= Beginning of Section =

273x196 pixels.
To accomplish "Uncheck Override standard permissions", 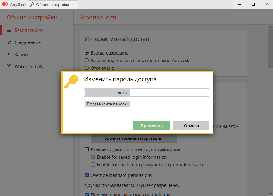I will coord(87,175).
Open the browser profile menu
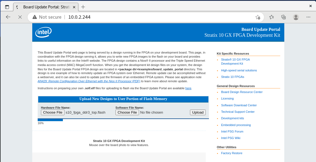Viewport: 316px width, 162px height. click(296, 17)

= End of Section =
= Beginning of Section =

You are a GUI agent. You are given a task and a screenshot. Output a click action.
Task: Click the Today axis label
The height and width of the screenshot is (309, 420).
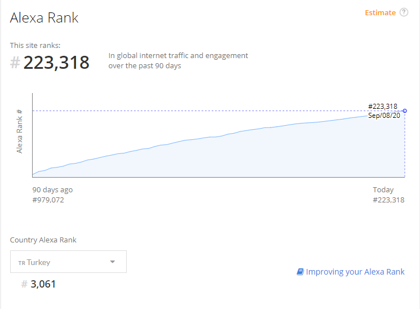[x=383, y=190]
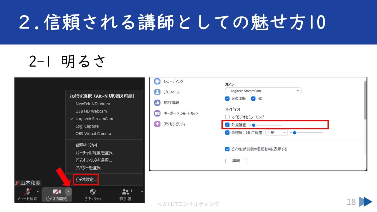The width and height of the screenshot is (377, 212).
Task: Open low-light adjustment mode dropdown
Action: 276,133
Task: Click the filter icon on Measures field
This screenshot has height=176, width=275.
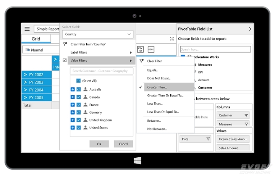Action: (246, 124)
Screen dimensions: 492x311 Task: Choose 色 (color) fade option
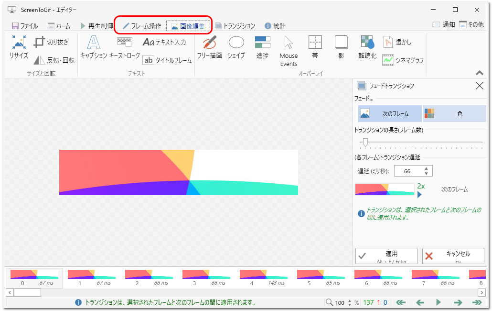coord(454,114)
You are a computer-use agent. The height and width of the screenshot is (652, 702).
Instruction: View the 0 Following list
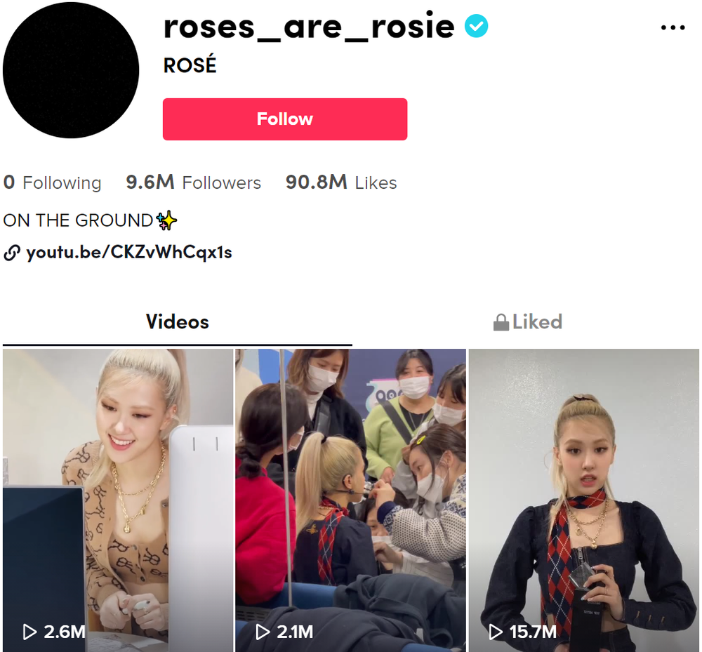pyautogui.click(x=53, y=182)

= End of Section =

▸ **Work instruction**
Each line that contains the string "agent" should be copied from the data above.

▸ **Answer section**
You are a GUI agent. You are given a task and a screenshot. Output a click action.
You are a computer-use agent. The height and width of the screenshot is (652, 702).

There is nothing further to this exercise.